What the task requires = Retype the entries. Match them exactly.

---------- Material to process

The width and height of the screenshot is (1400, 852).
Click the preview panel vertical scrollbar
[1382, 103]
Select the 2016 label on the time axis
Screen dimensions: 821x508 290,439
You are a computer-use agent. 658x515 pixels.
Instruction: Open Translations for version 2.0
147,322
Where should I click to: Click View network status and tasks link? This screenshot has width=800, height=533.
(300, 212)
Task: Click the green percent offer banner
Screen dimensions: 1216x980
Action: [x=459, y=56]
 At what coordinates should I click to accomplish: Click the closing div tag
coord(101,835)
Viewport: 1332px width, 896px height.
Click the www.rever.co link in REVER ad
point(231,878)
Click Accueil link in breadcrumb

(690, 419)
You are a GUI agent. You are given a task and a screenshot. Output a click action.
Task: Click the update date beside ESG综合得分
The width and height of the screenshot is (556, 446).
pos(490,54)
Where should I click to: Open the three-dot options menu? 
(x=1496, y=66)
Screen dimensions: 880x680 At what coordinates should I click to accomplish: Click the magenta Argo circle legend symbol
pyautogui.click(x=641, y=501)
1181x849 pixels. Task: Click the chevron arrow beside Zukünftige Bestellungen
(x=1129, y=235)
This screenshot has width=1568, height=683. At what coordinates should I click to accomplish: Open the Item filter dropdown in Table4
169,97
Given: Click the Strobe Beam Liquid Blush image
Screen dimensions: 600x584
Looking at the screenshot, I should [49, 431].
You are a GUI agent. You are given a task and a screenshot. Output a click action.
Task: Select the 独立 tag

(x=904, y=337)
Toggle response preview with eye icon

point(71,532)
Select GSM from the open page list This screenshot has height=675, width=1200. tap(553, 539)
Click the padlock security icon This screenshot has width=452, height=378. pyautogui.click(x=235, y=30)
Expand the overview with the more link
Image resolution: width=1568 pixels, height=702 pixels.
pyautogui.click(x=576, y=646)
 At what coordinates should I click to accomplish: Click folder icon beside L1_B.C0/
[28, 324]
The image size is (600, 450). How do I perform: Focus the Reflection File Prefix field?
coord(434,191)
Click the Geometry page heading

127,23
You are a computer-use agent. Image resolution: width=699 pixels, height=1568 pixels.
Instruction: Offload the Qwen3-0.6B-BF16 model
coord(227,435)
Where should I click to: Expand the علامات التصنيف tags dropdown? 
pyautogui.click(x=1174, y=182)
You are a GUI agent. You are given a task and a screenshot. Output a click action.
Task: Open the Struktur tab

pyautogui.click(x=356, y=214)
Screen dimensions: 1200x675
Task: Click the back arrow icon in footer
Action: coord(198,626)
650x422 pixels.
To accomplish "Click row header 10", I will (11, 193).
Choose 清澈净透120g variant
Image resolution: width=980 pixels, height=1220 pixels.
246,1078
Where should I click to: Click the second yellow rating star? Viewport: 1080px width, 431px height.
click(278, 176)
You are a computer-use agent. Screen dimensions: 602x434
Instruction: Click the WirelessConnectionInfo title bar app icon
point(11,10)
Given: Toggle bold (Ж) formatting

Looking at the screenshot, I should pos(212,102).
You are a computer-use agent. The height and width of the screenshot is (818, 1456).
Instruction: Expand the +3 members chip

--------------------

Result =
The width and height of the screenshot is (1400, 852).
Click the preview panel vertical scrollbar
[1382, 103]
Select the 2016 label on the time axis
Screen dimensions: 821x508 290,439
You are a computer-use agent. 658x515 pixels.
Instruction: Open Translations for version 2.0
147,322
Where should I click to: Click View network status and tasks link? This screenshot has width=800, height=533.
(300, 212)
Task: Click the green percent offer banner
Screen dimensions: 1216x980
Action: [x=459, y=56]
 At what coordinates should I click to accomplish: Click the closing div tag
coord(101,835)
Viewport: 1332px width, 896px height.
Click the www.rever.co link in REVER ad
point(231,878)
Click Accueil link in breadcrumb

(690, 419)
You are a GUI agent. You are given a task and a screenshot. Output a click action.
Task: Click the update date beside ESG综合得分
The width and height of the screenshot is (556, 446).
pos(490,54)
Where should I click to: Open the three-dot options menu? 
(x=1496, y=66)
Screen dimensions: 880x680 At what coordinates should I click to accomplish: Click the magenta Argo circle legend symbol
pyautogui.click(x=641, y=501)
1181x849 pixels. Task: Click the chevron arrow beside Zukünftige Bestellungen
(x=1129, y=235)
This screenshot has width=1568, height=683. At what coordinates should I click to accomplish: Open the Item filter dropdown in Table4
169,97
Given: Click the Strobe Beam Liquid Blush image
Screen dimensions: 600x584
Looking at the screenshot, I should [49, 431].
You are a GUI agent. You are given a task and a screenshot. Output a click action.
Task: Select the 独立 tag

(x=904, y=337)
Toggle response preview with eye icon

point(71,532)
Select GSM from the open page list This screenshot has height=675, width=1200. tap(553, 539)
Click the padlock security icon This screenshot has width=452, height=378. pyautogui.click(x=235, y=30)
Expand the overview with the more link
Image resolution: width=1568 pixels, height=702 pixels.
pyautogui.click(x=576, y=646)
 At what coordinates should I click to accomplish: Click folder icon beside L1_B.C0/
[28, 324]
The image size is (600, 450). How do I perform: Focus the Reflection File Prefix field?
coord(434,191)
Click the Geometry page heading

127,23
You are a computer-use agent. Image resolution: width=699 pixels, height=1568 pixels.
Instruction: Offload the Qwen3-0.6B-BF16 model
coord(227,435)
Where should I click to: Expand the علامات التصنيف tags dropdown? 
pyautogui.click(x=1174, y=182)
You are a GUI agent. You are given a task and a screenshot. Output a click action.
Task: Open the Struktur tab

pyautogui.click(x=356, y=214)
Screen dimensions: 1200x675
Task: Click the back arrow icon in footer
Action: coord(198,626)
650x422 pixels.
To accomplish "Click row header 10", I will (11, 193).
Choose 清澈净透120g variant
Image resolution: width=980 pixels, height=1220 pixels.
246,1078
Where should I click to: Click the second yellow rating star? Viewport: 1080px width, 431px height.
click(278, 176)
You are a computer-use agent. Screen dimensions: 602x434
Instruction: Click the WirelessConnectionInfo title bar app icon
point(11,10)
Given: Toggle bold (Ж) formatting

Looking at the screenshot, I should pos(212,102).
You are a computer-use agent. The height and width of the screenshot is (818, 1456).
Instruction: Expand the +3 members chip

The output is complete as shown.